**Task goal**
Once you find the line with "Switch to Detailed" in the data that follows, repeat it and every line after it exactly, through the line with "Navigate to Camel Routes in the sidebar".

**Information given**
***

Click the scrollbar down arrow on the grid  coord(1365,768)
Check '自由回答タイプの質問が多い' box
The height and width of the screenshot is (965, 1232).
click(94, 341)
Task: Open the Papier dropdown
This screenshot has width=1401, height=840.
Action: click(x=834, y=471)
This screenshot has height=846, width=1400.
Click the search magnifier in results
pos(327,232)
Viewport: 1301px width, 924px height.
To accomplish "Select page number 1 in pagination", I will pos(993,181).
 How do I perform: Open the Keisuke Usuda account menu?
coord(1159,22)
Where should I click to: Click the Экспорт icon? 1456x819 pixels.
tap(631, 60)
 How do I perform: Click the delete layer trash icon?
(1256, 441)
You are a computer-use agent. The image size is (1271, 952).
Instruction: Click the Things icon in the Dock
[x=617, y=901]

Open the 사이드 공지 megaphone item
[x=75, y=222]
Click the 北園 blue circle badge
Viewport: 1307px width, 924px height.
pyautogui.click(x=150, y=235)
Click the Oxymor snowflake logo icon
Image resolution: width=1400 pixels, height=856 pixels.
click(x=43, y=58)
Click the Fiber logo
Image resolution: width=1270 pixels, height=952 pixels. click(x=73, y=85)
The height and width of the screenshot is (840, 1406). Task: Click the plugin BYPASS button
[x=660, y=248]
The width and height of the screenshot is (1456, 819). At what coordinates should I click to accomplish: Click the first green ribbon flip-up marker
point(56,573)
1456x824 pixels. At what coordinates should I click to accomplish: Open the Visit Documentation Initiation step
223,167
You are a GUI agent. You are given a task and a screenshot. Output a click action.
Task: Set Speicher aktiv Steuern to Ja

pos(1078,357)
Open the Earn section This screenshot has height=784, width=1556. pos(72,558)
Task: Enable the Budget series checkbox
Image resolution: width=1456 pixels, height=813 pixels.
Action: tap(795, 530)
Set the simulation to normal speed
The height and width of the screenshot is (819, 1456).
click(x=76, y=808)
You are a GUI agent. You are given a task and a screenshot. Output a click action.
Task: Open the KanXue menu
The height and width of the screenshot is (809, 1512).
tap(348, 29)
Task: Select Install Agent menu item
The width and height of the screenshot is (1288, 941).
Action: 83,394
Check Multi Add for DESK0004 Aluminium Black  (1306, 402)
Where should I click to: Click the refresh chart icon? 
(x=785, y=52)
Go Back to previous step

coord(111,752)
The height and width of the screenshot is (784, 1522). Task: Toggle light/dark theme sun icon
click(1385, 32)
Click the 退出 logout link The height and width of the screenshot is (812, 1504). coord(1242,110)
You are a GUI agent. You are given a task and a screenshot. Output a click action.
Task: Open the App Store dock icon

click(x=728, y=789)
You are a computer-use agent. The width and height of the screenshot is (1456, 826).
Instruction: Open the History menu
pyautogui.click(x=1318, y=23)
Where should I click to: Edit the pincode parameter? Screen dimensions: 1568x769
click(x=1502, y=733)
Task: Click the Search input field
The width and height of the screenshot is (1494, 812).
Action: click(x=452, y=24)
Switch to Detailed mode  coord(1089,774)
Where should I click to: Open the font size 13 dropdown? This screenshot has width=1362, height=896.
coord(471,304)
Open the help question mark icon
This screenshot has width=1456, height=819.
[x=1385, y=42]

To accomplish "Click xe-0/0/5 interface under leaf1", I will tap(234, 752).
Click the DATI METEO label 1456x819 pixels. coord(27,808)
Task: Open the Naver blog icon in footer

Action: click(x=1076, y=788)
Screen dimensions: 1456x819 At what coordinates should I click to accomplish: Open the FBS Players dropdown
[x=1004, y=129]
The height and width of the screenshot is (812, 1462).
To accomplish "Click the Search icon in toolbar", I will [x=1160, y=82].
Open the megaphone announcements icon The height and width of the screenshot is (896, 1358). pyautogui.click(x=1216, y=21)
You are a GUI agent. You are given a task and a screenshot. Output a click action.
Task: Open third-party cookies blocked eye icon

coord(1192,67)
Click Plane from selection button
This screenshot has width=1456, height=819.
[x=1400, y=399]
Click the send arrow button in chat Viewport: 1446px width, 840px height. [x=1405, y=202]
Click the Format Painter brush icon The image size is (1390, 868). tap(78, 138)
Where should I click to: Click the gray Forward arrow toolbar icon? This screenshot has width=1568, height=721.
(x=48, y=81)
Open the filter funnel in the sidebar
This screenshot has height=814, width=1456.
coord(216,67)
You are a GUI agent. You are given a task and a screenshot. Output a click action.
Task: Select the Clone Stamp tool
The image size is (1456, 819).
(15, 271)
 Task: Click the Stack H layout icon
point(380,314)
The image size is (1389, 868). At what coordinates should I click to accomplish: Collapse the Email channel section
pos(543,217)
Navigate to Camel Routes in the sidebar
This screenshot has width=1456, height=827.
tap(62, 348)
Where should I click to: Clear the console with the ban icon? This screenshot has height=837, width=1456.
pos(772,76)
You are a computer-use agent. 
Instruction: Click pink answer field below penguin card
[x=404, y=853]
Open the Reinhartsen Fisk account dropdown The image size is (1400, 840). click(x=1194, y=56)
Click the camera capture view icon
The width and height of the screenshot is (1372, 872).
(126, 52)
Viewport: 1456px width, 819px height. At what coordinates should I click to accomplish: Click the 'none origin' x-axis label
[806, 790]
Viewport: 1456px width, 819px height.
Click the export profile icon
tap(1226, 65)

***

**Result below**
Switch to Detailed mode  coord(1089,774)
Where should I click to: Open the font size 13 dropdown? This screenshot has width=1362, height=896.
coord(471,304)
Open the help question mark icon
This screenshot has width=1456, height=819.
[x=1385, y=42]

To accomplish "Click xe-0/0/5 interface under leaf1", I will tap(234, 752).
Click the DATI METEO label 1456x819 pixels. coord(27,808)
Task: Open the Naver blog icon in footer

Action: click(x=1076, y=788)
Screen dimensions: 1456x819 At what coordinates should I click to accomplish: Open the FBS Players dropdown
[x=1004, y=129]
The height and width of the screenshot is (812, 1462).
To accomplish "Click the Search icon in toolbar", I will [x=1160, y=82].
Open the megaphone announcements icon The height and width of the screenshot is (896, 1358). pyautogui.click(x=1216, y=21)
You are a GUI agent. You are given a task and a screenshot. Output a click action.
Task: Open third-party cookies blocked eye icon

coord(1192,67)
Click Plane from selection button
This screenshot has width=1456, height=819.
[x=1400, y=399]
Click the send arrow button in chat Viewport: 1446px width, 840px height. [x=1405, y=202]
Click the Format Painter brush icon The image size is (1390, 868). tap(78, 138)
Where should I click to: Click the gray Forward arrow toolbar icon? This screenshot has width=1568, height=721.
(x=48, y=81)
Open the filter funnel in the sidebar
This screenshot has height=814, width=1456.
coord(216,67)
You are a GUI agent. You are given a task and a screenshot. Output a click action.
Task: Select the Clone Stamp tool
The image size is (1456, 819).
(15, 271)
 Task: Click the Stack H layout icon
point(380,314)
The image size is (1389, 868). At what coordinates should I click to accomplish: Collapse the Email channel section
pos(543,217)
Navigate to Camel Routes in the sidebar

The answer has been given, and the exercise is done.